Smithee's free adaptation of ALICE IN WONDERLAND (1967) is another interesting case from the British period. One couldn't ask for a better cast: Julie Christie in the title role, James Fox and Dirk Bogarde as the March Hare and the Mad Hatter, Ruth Gordon as the Queen of Hearts, Mick Jagger as the Mock Turtle; but everyone just looks confused. The director's continual references to '60s London culture---day-glo set design, marijuana at the tea party, "light show" effects during Christie's shrinking/growing scenes, the Queen's soldiers as fascist thugs in playing-card motifed police uniforms---grow tiresome after 30 minutes.
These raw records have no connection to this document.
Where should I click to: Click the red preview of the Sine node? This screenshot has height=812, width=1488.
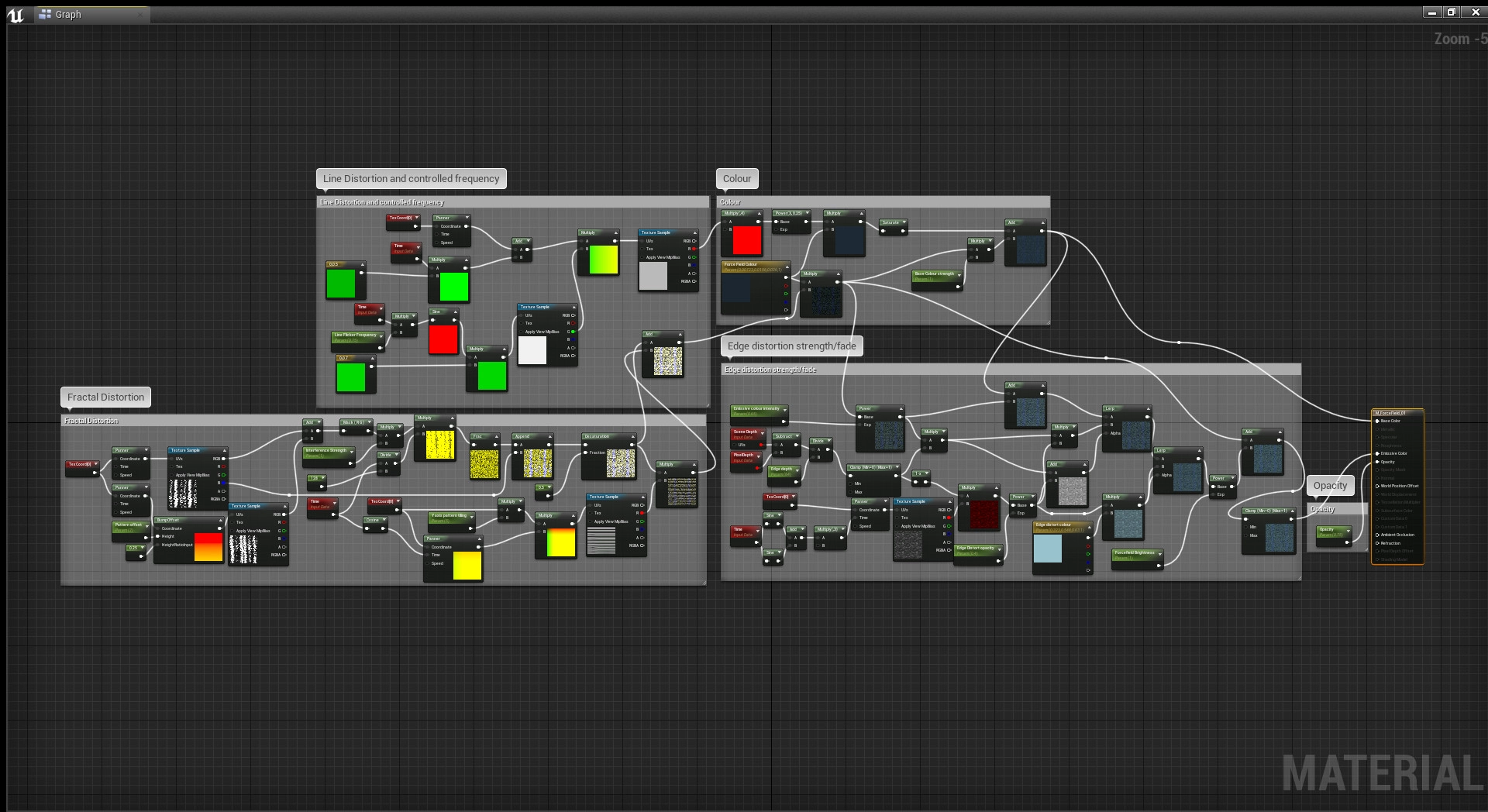point(443,339)
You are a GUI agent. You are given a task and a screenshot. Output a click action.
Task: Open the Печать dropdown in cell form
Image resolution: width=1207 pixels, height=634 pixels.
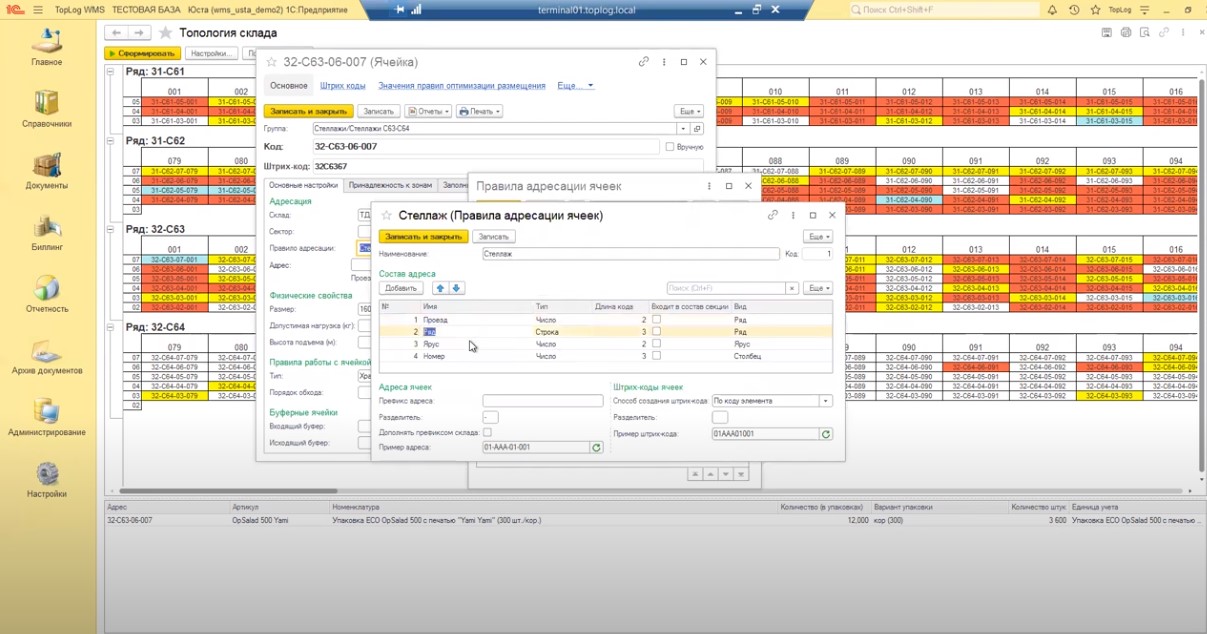(x=479, y=111)
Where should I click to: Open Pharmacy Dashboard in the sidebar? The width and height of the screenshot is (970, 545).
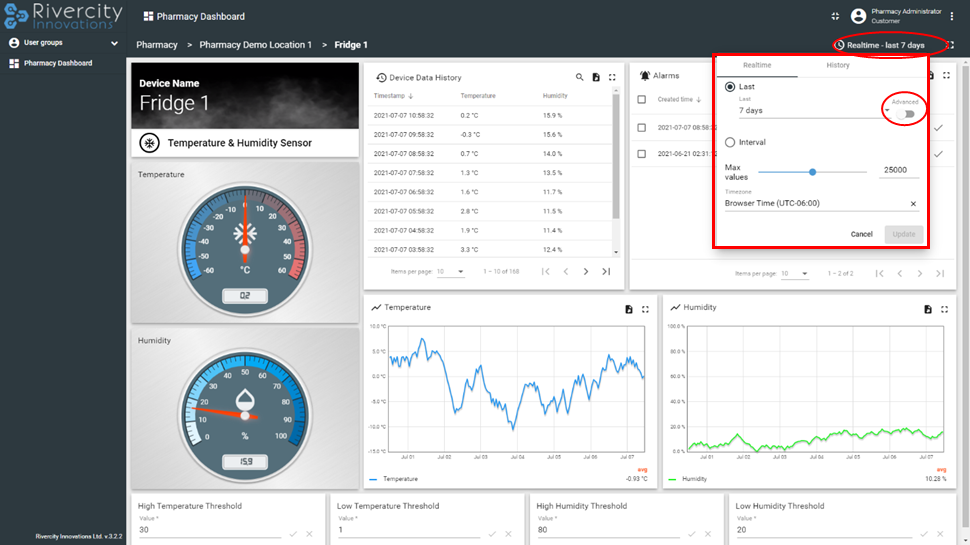point(58,63)
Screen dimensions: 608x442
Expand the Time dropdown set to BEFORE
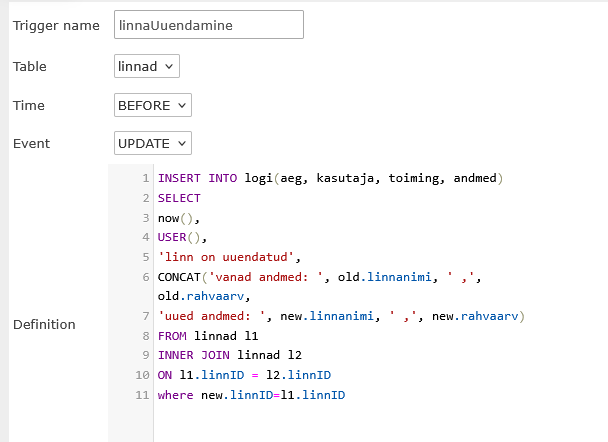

This initially was to be a Joseph Losey project---what a different film that would have been.

ngraham:
I'll say!

And what a different film Norman Jewison's JESUS CHRIST SUPERSTAR was from Smithee's Christian-musical-bandwagon-jumping-ripoff effort of the following year (1974), THE VOICE OF ONE CRYING IN THE DESERT: JOHN THE JAZZMAN BAPTIST , starring Ben Vereen. I'll go ahead and quote the lyrics of the title song (no one took credit for the music and lyrics of course, and it was thought to have been taken from Andrew Lloyd Weber's wastebasket by Smithee's assistant while Weber was writing SUPERSTAR) to save you the trouble--I think we've all had them stuck in our heads at inopportune moments.

Crying crying! Crying crying!
Oh ho ho I'm cryin' in the desert

Weeping oh no I'm not weeping
Hear my cry! I beseech you!

Coming coming! Coming coming!
Oh Lord Oh Lord he's coming
To bring you his ever lovin'
Ever lovin' ever lovin' ever lovin'
Bringing you his ever lovin' love!

Predictably, Maltin gives it one star and calls it "turgid," but he's overlooking scenes that are downright visionary--I'm referring of course to the dream sequences in which John the Jazzman discusses man's future with a brontosaur, and another in which he sings a searching duet with Charles Darwin (John Gielgud) about doubting creationism. If the 70s was the decade that made a hippie of Jesus, Smithee was the iconoclast who asked broader theological and philosophical questions. And without losing one iota of entertainment value. I'm with Kael on this one anyway--she called it "a valentine to the New Testament."

Grey Zone 1:
My God--I'd forgotten entirely about JOHN THE JAZZMAN BAPTIST. There are treasures here.